▶ **Data shown**:
* * * * * * * * *
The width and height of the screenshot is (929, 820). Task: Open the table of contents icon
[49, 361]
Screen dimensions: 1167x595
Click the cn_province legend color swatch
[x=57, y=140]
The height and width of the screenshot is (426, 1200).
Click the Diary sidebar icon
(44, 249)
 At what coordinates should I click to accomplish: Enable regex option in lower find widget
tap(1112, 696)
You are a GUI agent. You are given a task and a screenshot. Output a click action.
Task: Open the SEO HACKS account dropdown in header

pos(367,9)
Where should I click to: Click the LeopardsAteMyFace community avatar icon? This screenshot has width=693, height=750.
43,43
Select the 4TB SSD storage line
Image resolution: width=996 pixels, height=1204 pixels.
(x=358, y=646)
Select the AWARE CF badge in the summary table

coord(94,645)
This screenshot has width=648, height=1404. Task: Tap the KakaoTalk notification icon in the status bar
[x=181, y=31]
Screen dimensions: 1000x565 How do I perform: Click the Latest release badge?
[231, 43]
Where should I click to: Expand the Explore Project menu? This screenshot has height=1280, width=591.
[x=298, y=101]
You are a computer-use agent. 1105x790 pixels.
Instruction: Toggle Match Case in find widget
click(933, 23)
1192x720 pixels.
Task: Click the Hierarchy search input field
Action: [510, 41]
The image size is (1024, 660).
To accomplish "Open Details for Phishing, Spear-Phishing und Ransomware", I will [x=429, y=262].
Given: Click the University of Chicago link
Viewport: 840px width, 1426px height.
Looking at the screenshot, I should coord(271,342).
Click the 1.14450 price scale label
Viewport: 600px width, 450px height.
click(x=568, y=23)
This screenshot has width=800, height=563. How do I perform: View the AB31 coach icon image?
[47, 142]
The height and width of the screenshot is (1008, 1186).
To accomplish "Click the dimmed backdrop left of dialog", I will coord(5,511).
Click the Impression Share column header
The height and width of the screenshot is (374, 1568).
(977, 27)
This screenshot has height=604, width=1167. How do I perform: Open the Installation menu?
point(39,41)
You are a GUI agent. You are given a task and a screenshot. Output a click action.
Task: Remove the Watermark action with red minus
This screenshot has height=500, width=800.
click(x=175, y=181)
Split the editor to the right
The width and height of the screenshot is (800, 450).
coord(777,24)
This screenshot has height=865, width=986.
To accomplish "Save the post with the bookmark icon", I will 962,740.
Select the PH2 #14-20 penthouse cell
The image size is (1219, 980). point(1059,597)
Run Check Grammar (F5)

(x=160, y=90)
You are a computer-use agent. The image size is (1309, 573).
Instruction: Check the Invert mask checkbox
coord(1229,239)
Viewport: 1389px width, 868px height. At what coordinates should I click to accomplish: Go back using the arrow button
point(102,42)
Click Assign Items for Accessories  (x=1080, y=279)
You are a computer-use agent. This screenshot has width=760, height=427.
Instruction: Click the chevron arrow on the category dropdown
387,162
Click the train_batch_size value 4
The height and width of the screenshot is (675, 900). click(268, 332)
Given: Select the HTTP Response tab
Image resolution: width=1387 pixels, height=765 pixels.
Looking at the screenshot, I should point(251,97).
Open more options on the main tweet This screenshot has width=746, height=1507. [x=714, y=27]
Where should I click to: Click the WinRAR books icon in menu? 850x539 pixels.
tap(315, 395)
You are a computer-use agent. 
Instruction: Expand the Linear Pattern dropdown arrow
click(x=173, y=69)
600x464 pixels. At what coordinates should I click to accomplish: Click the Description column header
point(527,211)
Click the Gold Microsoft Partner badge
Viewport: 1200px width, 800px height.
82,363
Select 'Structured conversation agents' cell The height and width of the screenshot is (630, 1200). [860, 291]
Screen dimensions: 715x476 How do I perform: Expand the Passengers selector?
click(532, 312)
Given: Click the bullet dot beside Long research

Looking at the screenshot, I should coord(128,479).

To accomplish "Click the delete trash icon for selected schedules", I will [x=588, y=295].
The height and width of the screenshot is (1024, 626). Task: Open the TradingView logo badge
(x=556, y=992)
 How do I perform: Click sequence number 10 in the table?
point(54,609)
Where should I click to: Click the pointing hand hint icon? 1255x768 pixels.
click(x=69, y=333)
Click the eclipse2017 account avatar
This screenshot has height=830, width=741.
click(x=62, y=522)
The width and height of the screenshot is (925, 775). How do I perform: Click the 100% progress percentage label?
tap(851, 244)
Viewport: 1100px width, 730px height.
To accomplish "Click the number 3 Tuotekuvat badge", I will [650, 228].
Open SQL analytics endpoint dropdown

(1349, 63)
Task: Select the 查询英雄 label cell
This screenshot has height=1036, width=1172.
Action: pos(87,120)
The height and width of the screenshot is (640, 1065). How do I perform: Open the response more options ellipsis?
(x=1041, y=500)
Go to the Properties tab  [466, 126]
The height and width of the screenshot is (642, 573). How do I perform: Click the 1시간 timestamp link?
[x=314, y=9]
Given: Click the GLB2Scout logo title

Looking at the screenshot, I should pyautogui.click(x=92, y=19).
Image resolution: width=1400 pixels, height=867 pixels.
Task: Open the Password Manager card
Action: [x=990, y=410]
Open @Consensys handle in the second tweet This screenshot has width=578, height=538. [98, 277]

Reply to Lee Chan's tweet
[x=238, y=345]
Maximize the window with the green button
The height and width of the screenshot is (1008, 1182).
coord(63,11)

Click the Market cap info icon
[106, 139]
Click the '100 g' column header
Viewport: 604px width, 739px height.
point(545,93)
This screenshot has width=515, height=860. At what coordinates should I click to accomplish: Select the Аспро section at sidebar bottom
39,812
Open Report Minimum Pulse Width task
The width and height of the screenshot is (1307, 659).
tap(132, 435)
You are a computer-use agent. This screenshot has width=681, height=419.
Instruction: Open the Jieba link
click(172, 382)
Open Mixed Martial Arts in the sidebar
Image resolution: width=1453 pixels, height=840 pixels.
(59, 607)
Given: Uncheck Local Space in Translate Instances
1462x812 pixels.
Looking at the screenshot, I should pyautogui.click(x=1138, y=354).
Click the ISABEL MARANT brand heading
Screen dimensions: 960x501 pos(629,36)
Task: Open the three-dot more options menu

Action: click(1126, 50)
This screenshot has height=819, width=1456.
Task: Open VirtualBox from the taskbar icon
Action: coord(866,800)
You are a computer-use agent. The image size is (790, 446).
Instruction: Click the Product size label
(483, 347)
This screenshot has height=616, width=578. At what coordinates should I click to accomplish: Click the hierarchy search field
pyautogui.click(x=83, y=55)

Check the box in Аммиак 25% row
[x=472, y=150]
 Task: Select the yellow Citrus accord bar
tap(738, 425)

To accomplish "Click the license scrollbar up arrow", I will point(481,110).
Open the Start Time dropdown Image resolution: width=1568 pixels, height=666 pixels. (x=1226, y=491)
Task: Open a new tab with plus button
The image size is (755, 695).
* * * * * * * * *
▶ **Your task**: Each line of the data is to be restated exactly.

▶ **Written response**:
The width and height of the screenshot is (929, 820). Task: Open the table of contents icon
[49, 361]
Screen dimensions: 1167x595
Click the cn_province legend color swatch
[x=57, y=140]
The height and width of the screenshot is (426, 1200).
Click the Diary sidebar icon
(44, 249)
 At what coordinates should I click to accomplish: Enable regex option in lower find widget
tap(1112, 696)
You are a GUI agent. You are given a task and a screenshot. Output a click action.
Task: Open the SEO HACKS account dropdown in header

pos(367,9)
Where should I click to: Click the LeopardsAteMyFace community avatar icon? This screenshot has width=693, height=750.
43,43
Select the 4TB SSD storage line
Image resolution: width=996 pixels, height=1204 pixels.
(x=358, y=646)
Select the AWARE CF badge in the summary table

coord(94,645)
This screenshot has width=648, height=1404. Task: Tap the KakaoTalk notification icon in the status bar
[x=181, y=31]
Screen dimensions: 1000x565 How do I perform: Click the Latest release badge?
[231, 43]
Where should I click to: Expand the Explore Project menu? This screenshot has height=1280, width=591.
[x=298, y=101]
You are a computer-use agent. 1105x790 pixels.
Instruction: Toggle Match Case in find widget
click(933, 23)
1192x720 pixels.
Task: Click the Hierarchy search input field
Action: [510, 41]
The image size is (1024, 660).
To accomplish "Open Details for Phishing, Spear-Phishing und Ransomware", I will [x=429, y=262].
Given: Click the University of Chicago link
Viewport: 840px width, 1426px height.
Looking at the screenshot, I should coord(271,342).
Click the 1.14450 price scale label
Viewport: 600px width, 450px height.
click(x=568, y=23)
This screenshot has width=800, height=563. How do I perform: View the AB31 coach icon image?
[47, 142]
The height and width of the screenshot is (1008, 1186).
To accomplish "Click the dimmed backdrop left of dialog", I will coord(5,511).
Click the Impression Share column header
The height and width of the screenshot is (374, 1568).
(977, 27)
This screenshot has height=604, width=1167. How do I perform: Open the Installation menu?
point(39,41)
You are a GUI agent. You are given a task and a screenshot. Output a click action.
Task: Remove the Watermark action with red minus
This screenshot has height=500, width=800.
click(x=175, y=181)
Split the editor to the right
The width and height of the screenshot is (800, 450).
coord(777,24)
This screenshot has height=865, width=986.
To accomplish "Save the post with the bookmark icon", I will 962,740.
Select the PH2 #14-20 penthouse cell
The image size is (1219, 980). point(1059,597)
Run Check Grammar (F5)

(x=160, y=90)
You are a computer-use agent. The image size is (1309, 573).
Instruction: Check the Invert mask checkbox
coord(1229,239)
Viewport: 1389px width, 868px height. At what coordinates should I click to accomplish: Go back using the arrow button
point(102,42)
Click Assign Items for Accessories  (x=1080, y=279)
You are a computer-use agent. This screenshot has width=760, height=427.
Instruction: Click the chevron arrow on the category dropdown
387,162
Click the train_batch_size value 4
The height and width of the screenshot is (675, 900). click(268, 332)
Given: Select the HTTP Response tab
Image resolution: width=1387 pixels, height=765 pixels.
Looking at the screenshot, I should point(251,97).
Open more options on the main tweet This screenshot has width=746, height=1507. [x=714, y=27]
Where should I click to: Click the WinRAR books icon in menu? 850x539 pixels.
tap(315, 395)
You are a computer-use agent. 
Instruction: Expand the Linear Pattern dropdown arrow
click(x=173, y=69)
600x464 pixels. At what coordinates should I click to accomplish: Click the Description column header
point(527,211)
Click the Gold Microsoft Partner badge
Viewport: 1200px width, 800px height.
82,363
Select 'Structured conversation agents' cell The height and width of the screenshot is (630, 1200). [860, 291]
Screen dimensions: 715x476 How do I perform: Expand the Passengers selector?
click(532, 312)
Given: Click the bullet dot beside Long research

Looking at the screenshot, I should coord(128,479).

To accomplish "Click the delete trash icon for selected schedules", I will [x=588, y=295].
The height and width of the screenshot is (1024, 626). Task: Open the TradingView logo badge
(x=556, y=992)
 How do I perform: Click sequence number 10 in the table?
point(54,609)
Where should I click to: Click the pointing hand hint icon? 1255x768 pixels.
click(x=69, y=333)
Click the eclipse2017 account avatar
This screenshot has height=830, width=741.
click(x=62, y=522)
The width and height of the screenshot is (925, 775). How do I perform: Click the 100% progress percentage label?
tap(851, 244)
Viewport: 1100px width, 730px height.
To accomplish "Click the number 3 Tuotekuvat badge", I will [650, 228].
Open SQL analytics endpoint dropdown

(1349, 63)
Task: Select the 查询英雄 label cell
This screenshot has height=1036, width=1172.
Action: pos(87,120)
The height and width of the screenshot is (640, 1065). How do I perform: Open the response more options ellipsis?
(x=1041, y=500)
Go to the Properties tab  [466, 126]
The height and width of the screenshot is (642, 573). How do I perform: Click the 1시간 timestamp link?
[x=314, y=9]
Given: Click the GLB2Scout logo title

Looking at the screenshot, I should pyautogui.click(x=92, y=19).
Image resolution: width=1400 pixels, height=867 pixels.
Task: Open the Password Manager card
Action: [x=990, y=410]
Open @Consensys handle in the second tweet This screenshot has width=578, height=538. [98, 277]

Reply to Lee Chan's tweet
[x=238, y=345]
Maximize the window with the green button
The height and width of the screenshot is (1008, 1182).
coord(63,11)

Click the Market cap info icon
[106, 139]
Click the '100 g' column header
Viewport: 604px width, 739px height.
point(545,93)
This screenshot has width=515, height=860. At what coordinates should I click to accomplish: Select the Аспро section at sidebar bottom
39,812
Open Report Minimum Pulse Width task
The width and height of the screenshot is (1307, 659).
tap(132, 435)
You are a computer-use agent. This screenshot has width=681, height=419.
Instruction: Open the Jieba link
click(172, 382)
Open Mixed Martial Arts in the sidebar
Image resolution: width=1453 pixels, height=840 pixels.
(59, 607)
Given: Uncheck Local Space in Translate Instances
1462x812 pixels.
Looking at the screenshot, I should pyautogui.click(x=1138, y=354).
Click the ISABEL MARANT brand heading
Screen dimensions: 960x501 pos(629,36)
Task: Open the three-dot more options menu

Action: click(1126, 50)
This screenshot has height=819, width=1456.
Task: Open VirtualBox from the taskbar icon
Action: coord(866,800)
You are a computer-use agent. The image size is (790, 446).
Instruction: Click the Product size label
(483, 347)
This screenshot has height=616, width=578. At what coordinates should I click to accomplish: Click the hierarchy search field
pyautogui.click(x=83, y=55)

Check the box in Аммиак 25% row
[x=472, y=150]
 Task: Select the yellow Citrus accord bar
tap(738, 425)

To accomplish "Click the license scrollbar up arrow", I will point(481,110).
Open the Start Time dropdown Image resolution: width=1568 pixels, height=666 pixels. (x=1226, y=491)
Task: Open a new tab with plus button
The image size is (755, 695).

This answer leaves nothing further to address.